The ASEAN-Led Multilateral Venues and the South China Sea Issue: the Asia-Pacific SLOC Security
The chapter explores the ASEAN-led multilateral security mechanisms in synergy with the South China Sea (SCS) issue, including its sea lanes of communication (SLOC) security dimension. Specifically, main imbalances in the ASEAN Regional Forum (the ARF), the ASEAN Defence Ministers Meeting Plus Eight (the ADMM+8) and the East Asia Summit (the EAS) have been explored. Addressing the Code of Conduct of Parties in the South China Sea (COC), the paper reveals factors which undermine negotiations between China and ASEAN substantiating them with a relevant historical retrospect. Finally, the paper turns to the verdict issued by the Permanent Court of Arbitration (the PCA) and analyses it from an instrumental perspective, namely, the potential of global instruments to influence on the South China Sea issue and, by extension, on the SLOC security in the Asia-Pacific region. The paper argues that neither regional nor global instruments have sufficient potential to shape the South China Sea issue, which has a negative aftereffect on the Asia-Pacific maritime security including its SLOC dimension.
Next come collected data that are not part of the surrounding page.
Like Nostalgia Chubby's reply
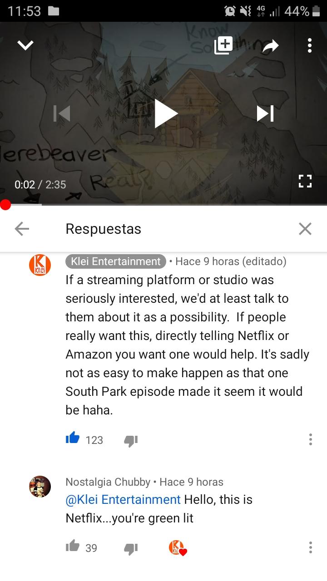Screen dimensions: 327x581 [73, 547]
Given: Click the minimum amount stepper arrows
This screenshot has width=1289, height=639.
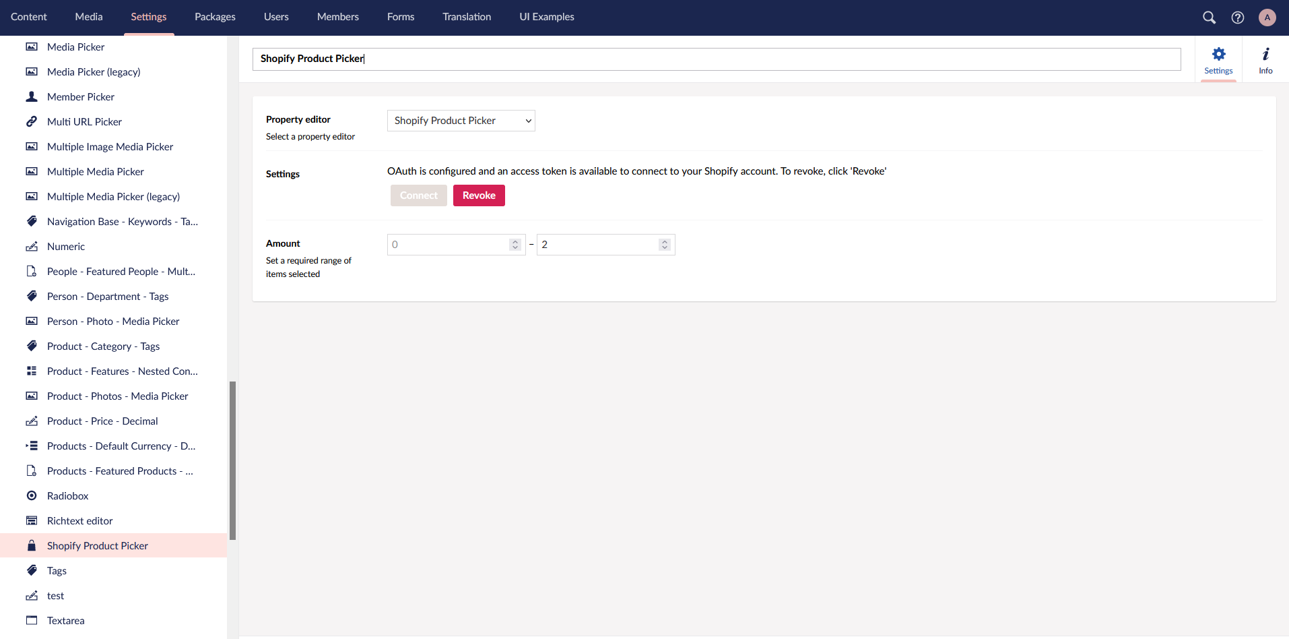Looking at the screenshot, I should (x=515, y=245).
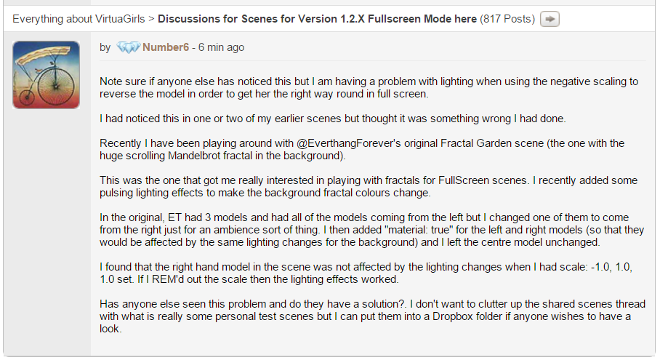Click the paragraph starting "Recently I have been"
Screen dimensions: 660x360
[363, 149]
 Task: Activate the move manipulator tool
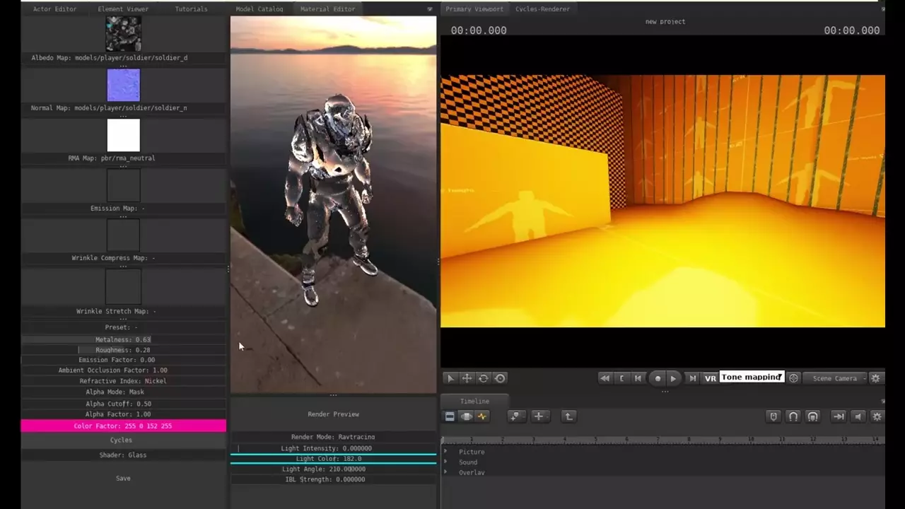point(467,378)
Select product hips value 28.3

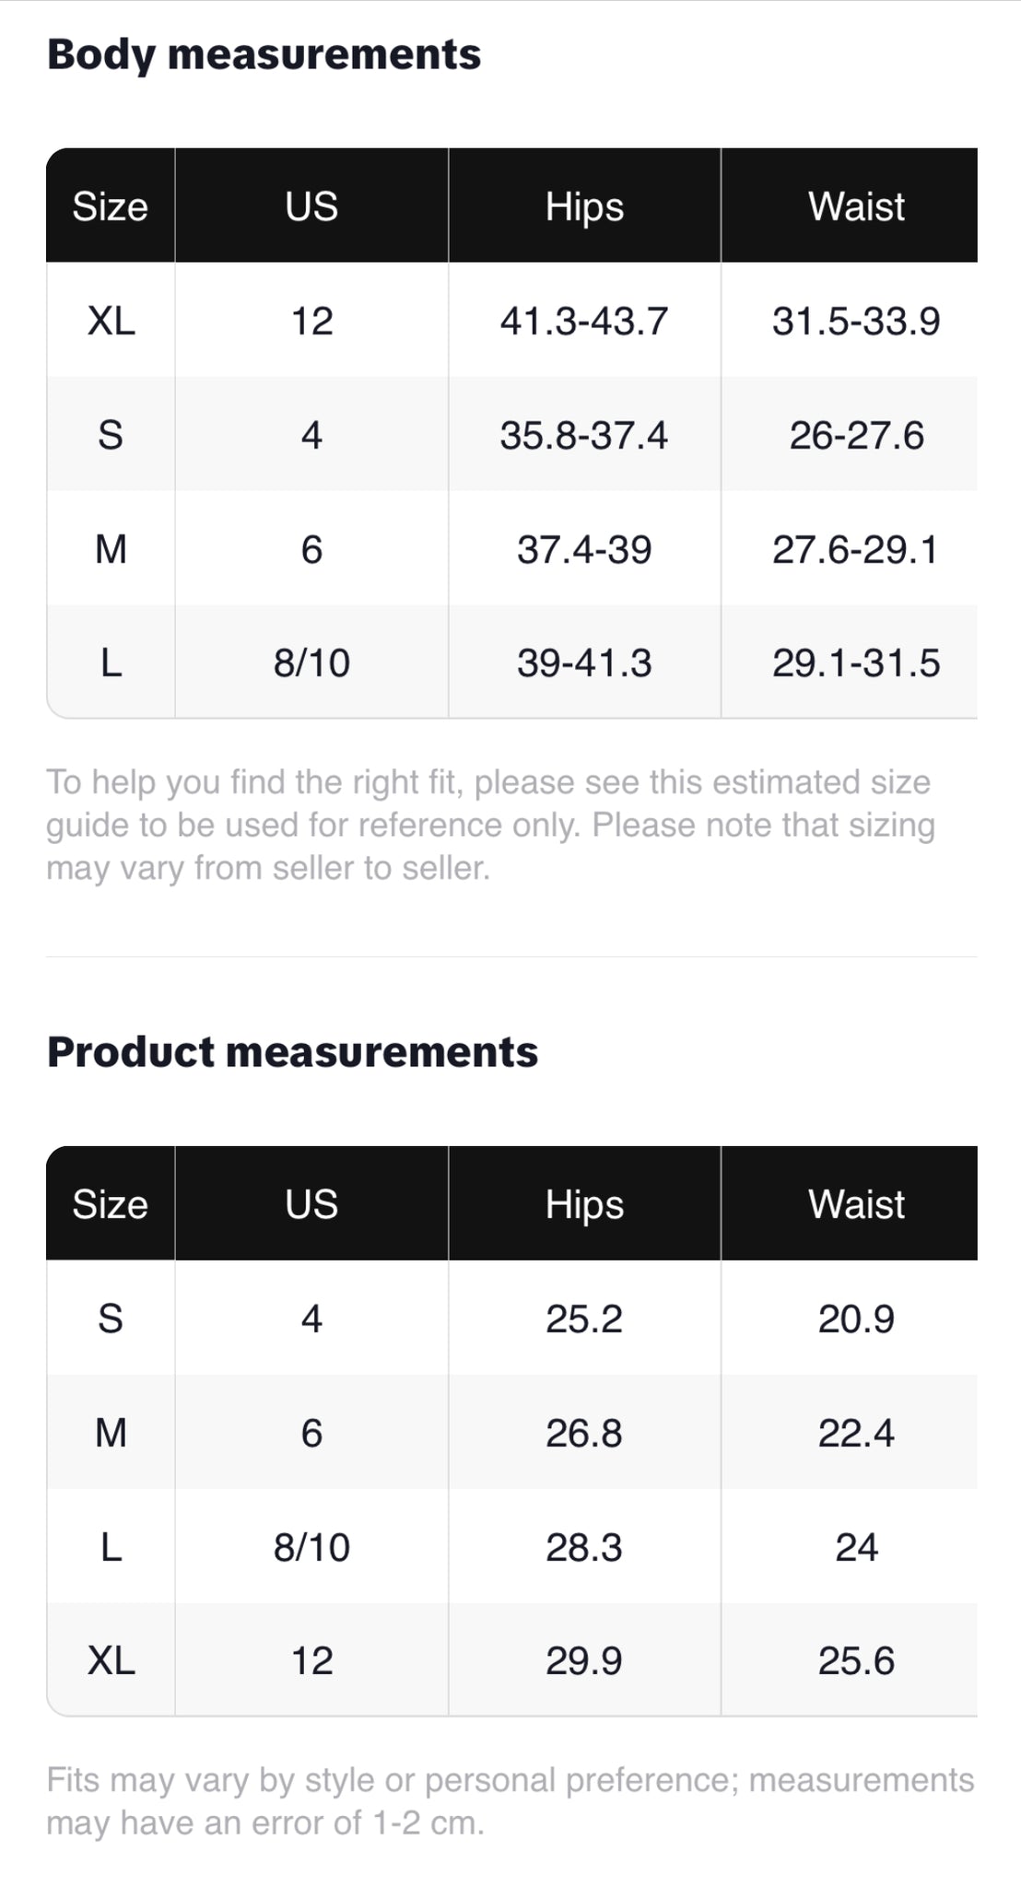(x=584, y=1547)
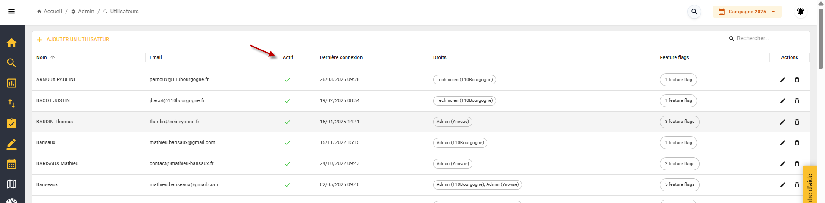The height and width of the screenshot is (203, 825).
Task: Expand the 5 feature flags chip for Bariseaux
Action: [x=679, y=185]
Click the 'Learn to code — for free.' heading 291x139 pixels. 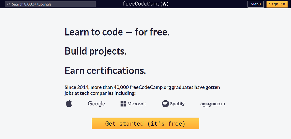pyautogui.click(x=117, y=32)
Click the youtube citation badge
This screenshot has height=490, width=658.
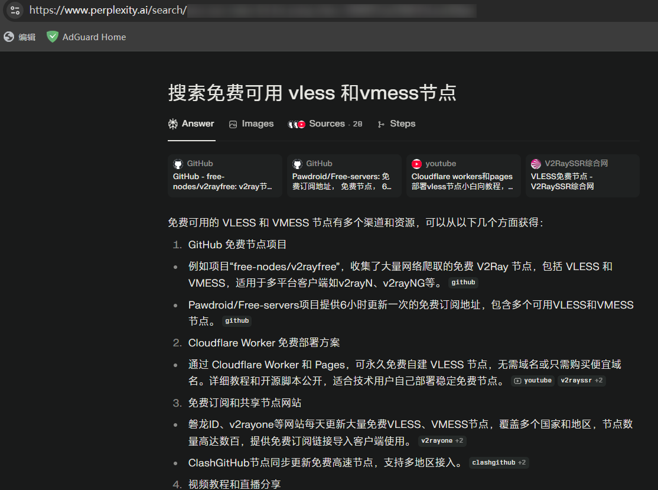point(533,381)
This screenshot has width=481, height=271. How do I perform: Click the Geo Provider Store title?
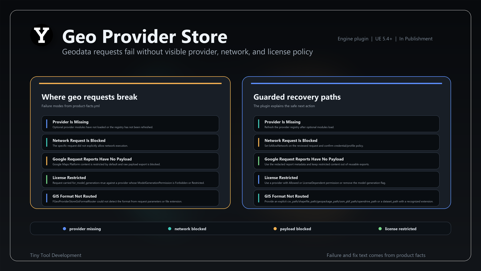click(x=145, y=37)
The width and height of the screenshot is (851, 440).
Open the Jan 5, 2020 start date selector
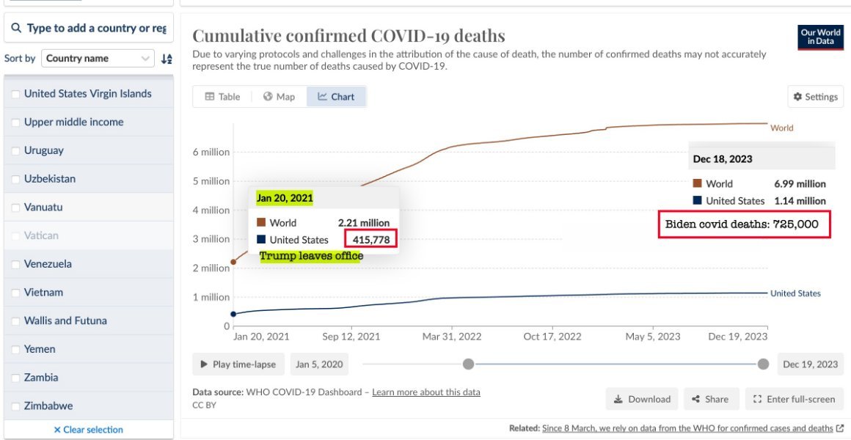319,364
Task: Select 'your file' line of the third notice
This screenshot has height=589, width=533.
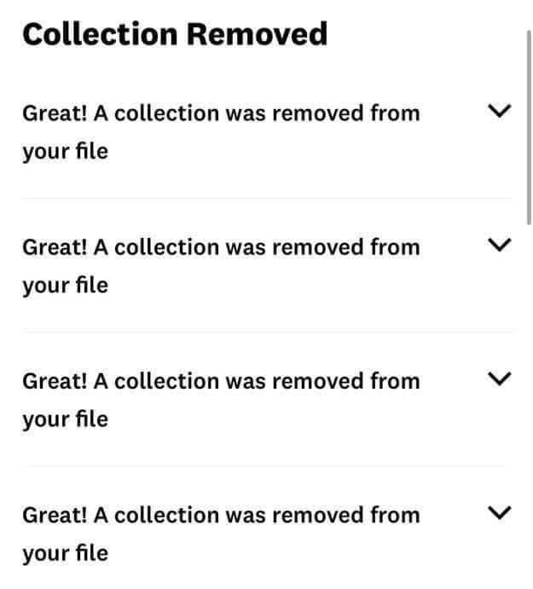Action: click(x=66, y=419)
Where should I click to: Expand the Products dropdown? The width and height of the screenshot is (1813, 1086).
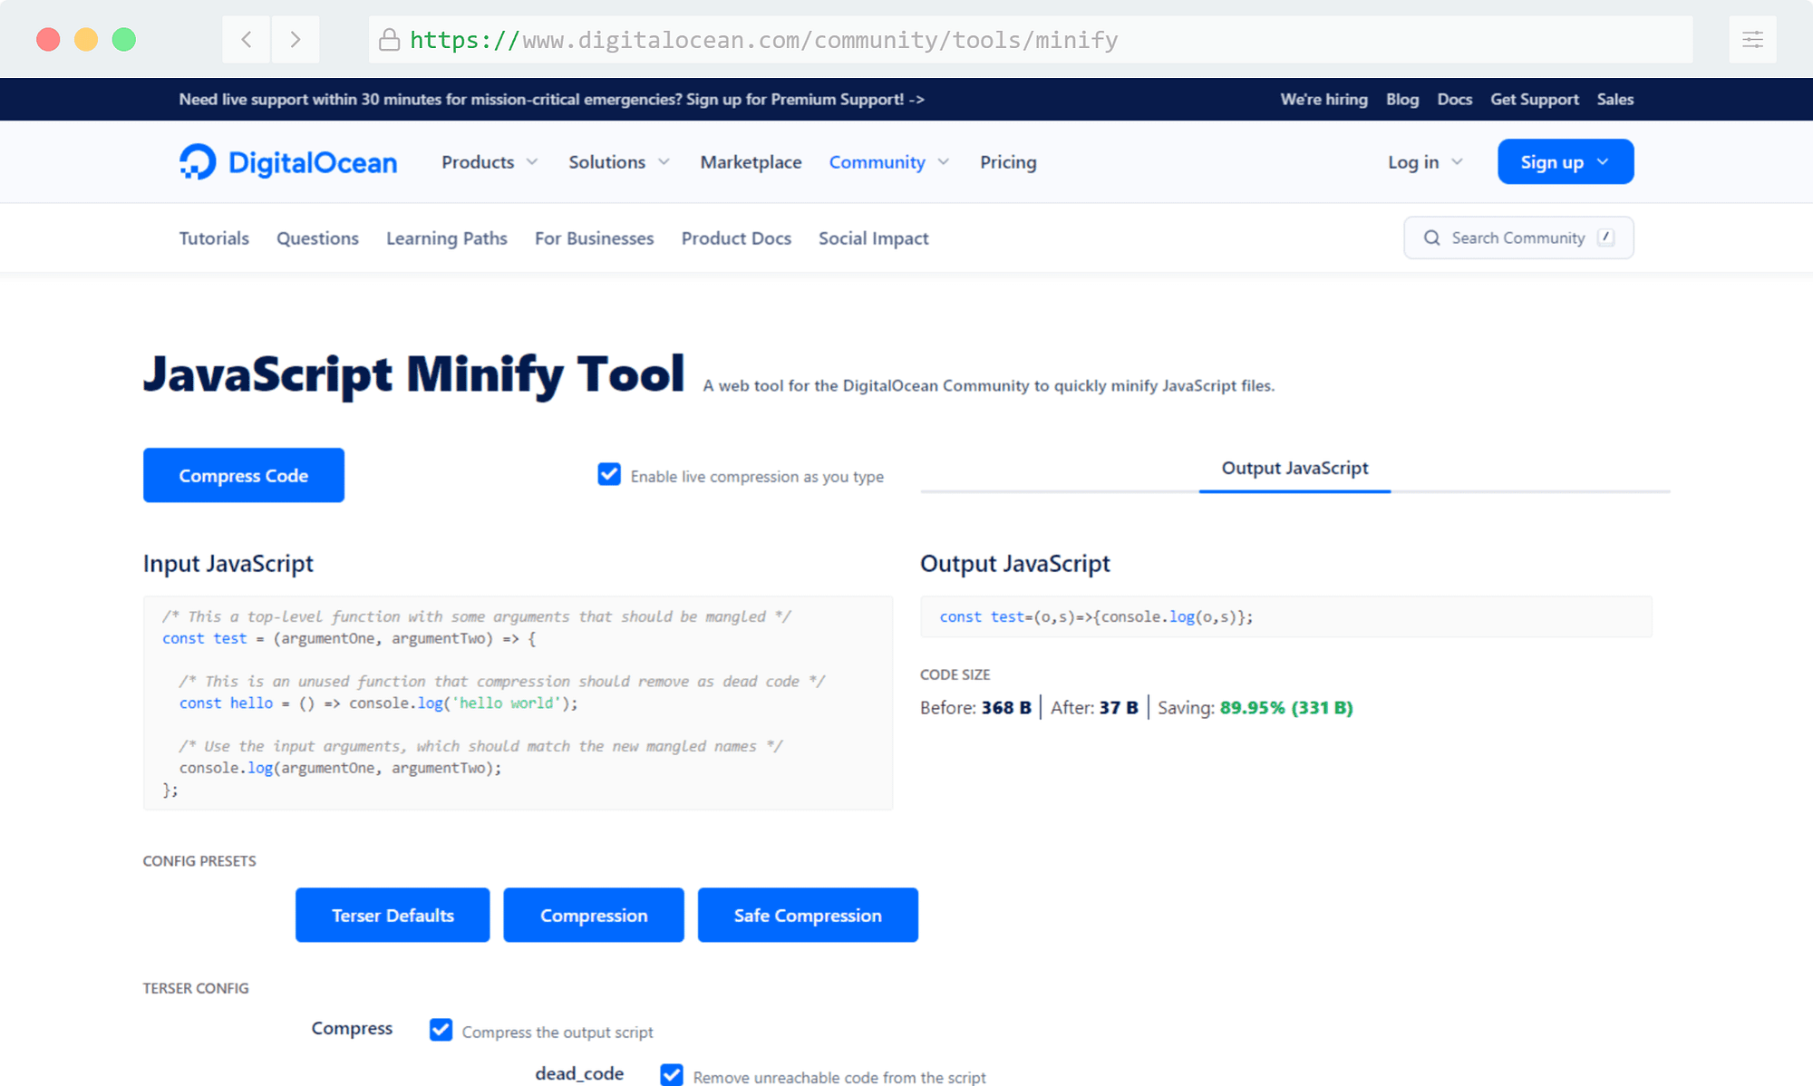490,161
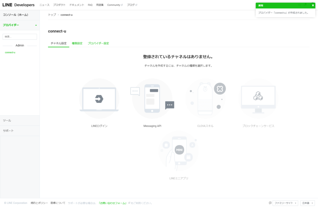Screen dimensions: 318x208
Task: Switch to the プロバイダー設定 tab
Action: point(98,43)
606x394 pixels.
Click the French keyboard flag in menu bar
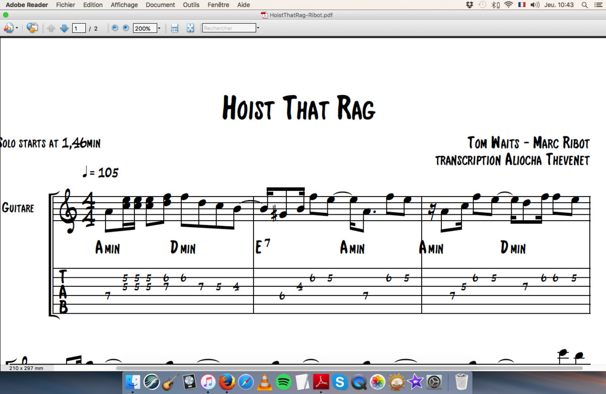521,5
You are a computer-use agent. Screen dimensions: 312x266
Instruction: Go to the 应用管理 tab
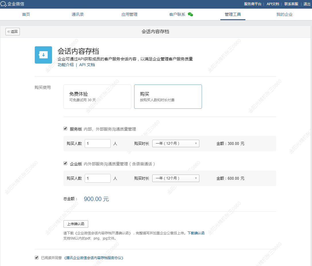point(129,14)
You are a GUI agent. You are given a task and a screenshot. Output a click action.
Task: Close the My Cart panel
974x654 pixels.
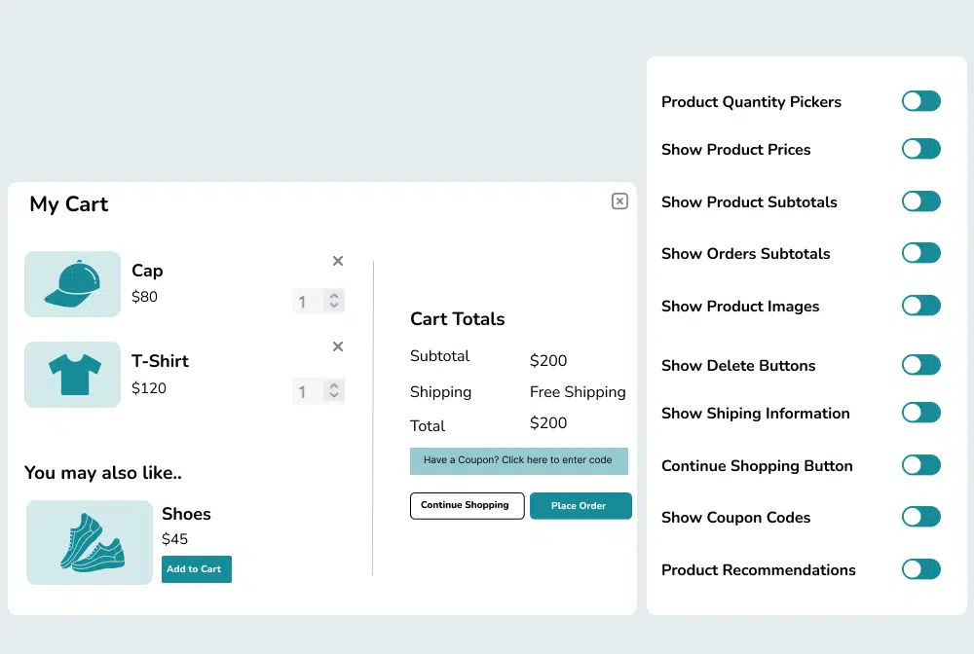pos(619,201)
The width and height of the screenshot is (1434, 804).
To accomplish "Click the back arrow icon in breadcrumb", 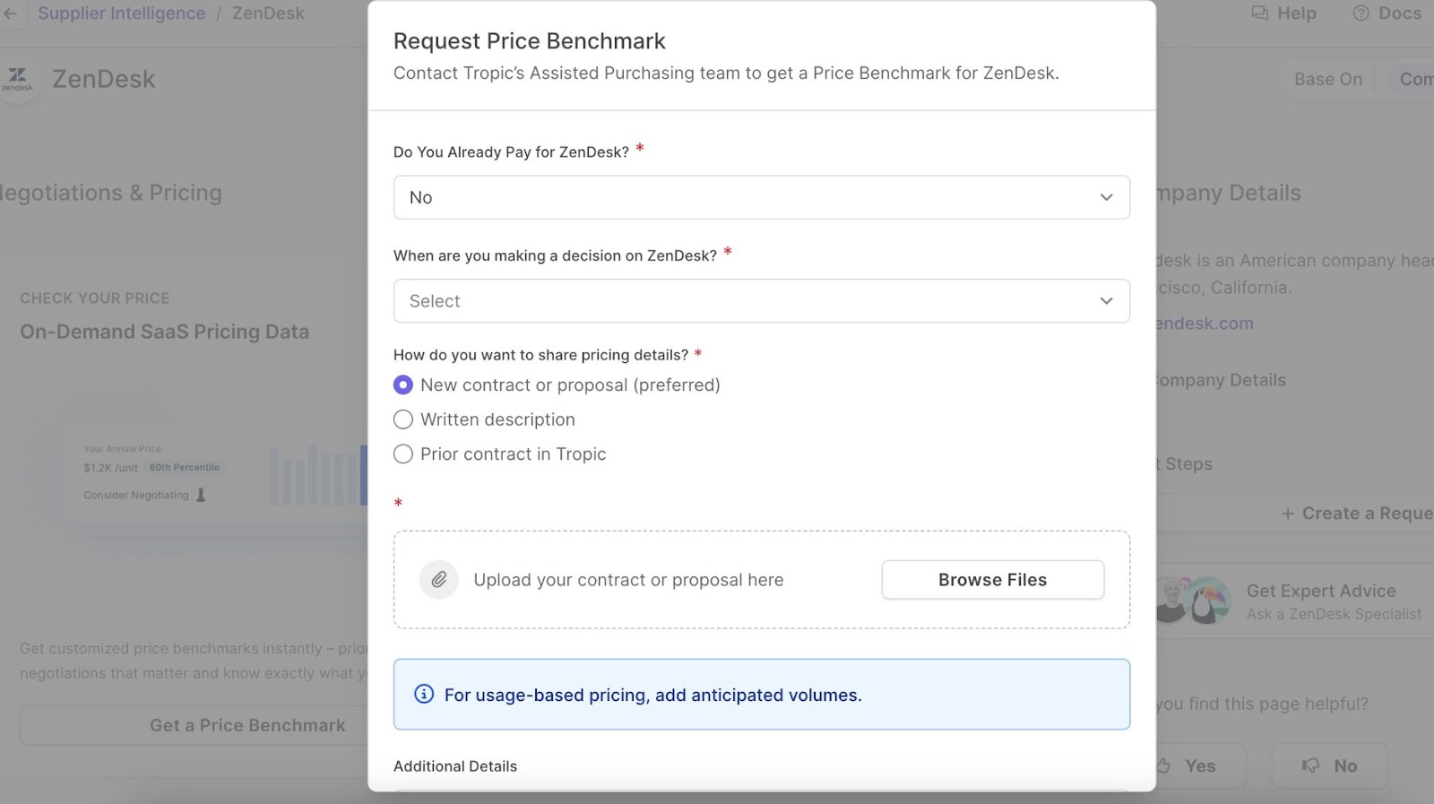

Finally, an overview is given of the recent events that have contributed at various times to the fading and inflaming of the conflict in the South China Sea, as well as their potential role in the future process of resolving the dispute. The escalation of confrontation between the USA and the PRC, the world’s major powers, has a projection on the relations with countries in the Asia-Pacific region and beyond, which reflects a structural crisis of regional security architecture.